Akhir Pekan Penuh Ketidakpastian, 9 Kabar Ini Bikin Pasar Tegang

mae,  CNBC Indonesia
07 August 2026 06:40
Markets Wall Street. (AP/Courtney Crow)
Foto: Foto Kolase Rupiah dan Saham. (CNBC Indonesia)

Dari pasar saham AS, bursa Wall Street ambruk pada perdagangan Kamis atau Jumat dini hari waktu Indonesia.

Indeks Dow Jones Industrial Average turun 464,02 poin atau 0,85% ke 53.885,10. S&P 500 melemah 13,59 poin atau 0,18% menjadi 7.709,96, sedangkan Nasdaq Composite melandai 15,09 poin atau 0,06% ke 26.348,35.

Indeks saham global MSCI turun 3,81 poin atau 0,33% menjadi 1.145,73. Sebaliknya, indeks pan-Eropa STOXX 600 naik 0,16% dan mencetak rekor tertinggi baru, didorong penguatan saham sektor media dan telekomunikasi.

Sebagian besar indeks saham utama dunia melemah pada Kamis menjelang rilis data ketenagakerjaan Amerika Serikat (AS) yang sangat dinantikan pada Jumat. Sementara itu, harga minyak melonjak akibat kekhawatiran terkait akses kapal AS dan Israel ke Selat Hormuz.

Kantor berita semi-resmi Iran, Fars, melaporkan dengan mengutip seorang anggota parlemen bahwa sebuah komite parlemen Iran sedang meninjau rancangan undang-undang awal yang akan melarang kapal AS, Israel, dan kapal negara lain yang dianggap bermusuhan melintasi Selat Hormuz.

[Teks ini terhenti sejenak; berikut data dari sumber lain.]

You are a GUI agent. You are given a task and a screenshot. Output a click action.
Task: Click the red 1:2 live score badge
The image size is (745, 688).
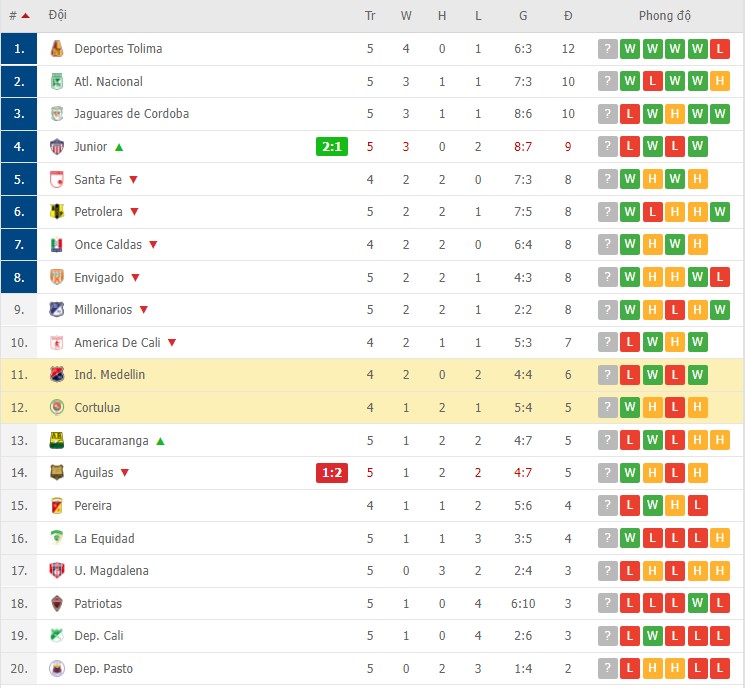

Rancangan aturan tersebut akan mengenakan denda hingga 20% dari nilai muatan kapal bagi pihak yang melanggar pembatasan tersebut.

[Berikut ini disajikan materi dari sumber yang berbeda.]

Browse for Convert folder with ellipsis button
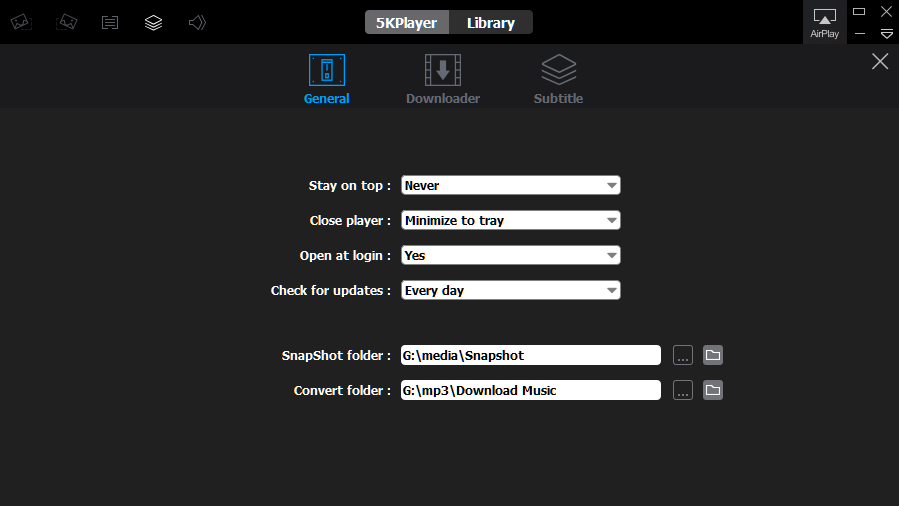899x506 pixels. [x=683, y=390]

Harga minyak mentah Brent naik US$3,04 atau 3,83% menjadi US$82,49 per barel.

Sementara minyak mentah West Texas Intermediate (WTI) AS menguat US$2,07 atau 2,75% menjadi US$77,29 per barel.

 

Kenaikan harga minyak umumnya menjadi sentimen negatif bagi konsumen dan perekonomian karena berpotensi meningkatkan tekanan inflasi.

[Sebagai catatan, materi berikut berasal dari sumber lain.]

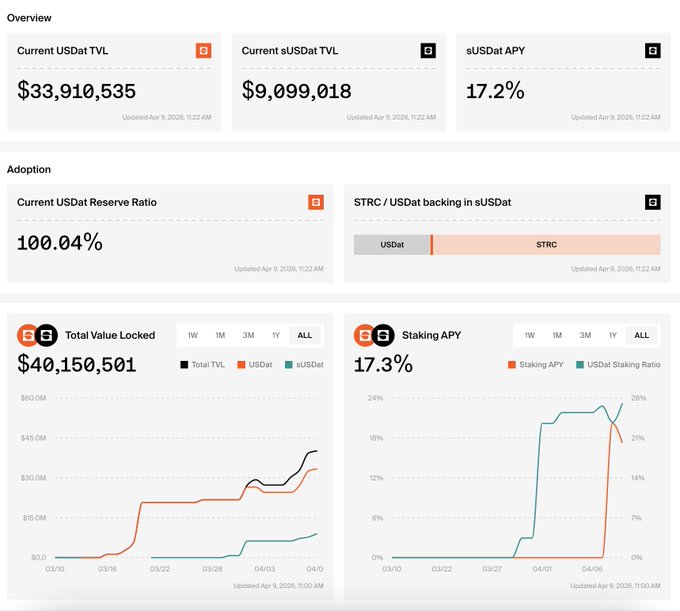
Task: Toggle the sUSDat series in the TVL legend
Action: click(x=304, y=365)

"Ada keengganan terhadap aset berisiko di pasar saat ini. Kita melihat harga minyak dan suku bunga sama-sama naik."," kata Jake Dollarhide, CEO Longbow Asset Management di Tulsa, Oklahoma, kepada Reuters.

Ketiga indeks utama Wall Street ditutup di zona merah, begitu pula indeks saham global.

Data ekonomi AS menunjukkan jumlah warga yang mengajukan klaim tunjangan pengangguran naik tipis pekan lalu, sementara jumlah pemutusan hubungan kerja (PHK) turun ke level terendah dalam dua tahun pada Juli. Kondisi ini mengindikasikan pasar tenaga kerja masih relatif stabil.

Namun, investor tetap waspada menantikan laporan ketenagakerjaan Juli dari Departemen Tenaga Kerja AS yang akan dirilis Jumat.

Banyak ekonom dan pelaku pasar masih memperkirakan bank sentral AS (Federal Reserve/The Fed) akan kembali menaikkan suku bunga bulan depan jika inflasi belum menunjukkan perbaikan yang signifikan.

Imbal Hasil Obligasi dan Dolar Menguat

Imbal hasil obligasi pemerintah AS (Treasury) naik seiring lonjakan harga minyak akibat kekhawatiran mengenai akses AS dan Israel ke Selat Hormuz serta menjelang rilis data tenaga kerja AS.

Padahal sebelumnya, imbal hasil Treasury sempat turun karena optimisme bahwa kesepakatan untuk membuka kembali akses Selat Hormuz dapat menjaga harga minyak tetap terkendali.

Hal ini menjadi perhatian utama pasar karena kenaikan harga energi berisiko memicu kembali inflasi konsumen yang masih tinggi.

Imbal hasil obligasi acuan AS tenor 10 tahun naik 5,67 basis poin menjadi 4,674%.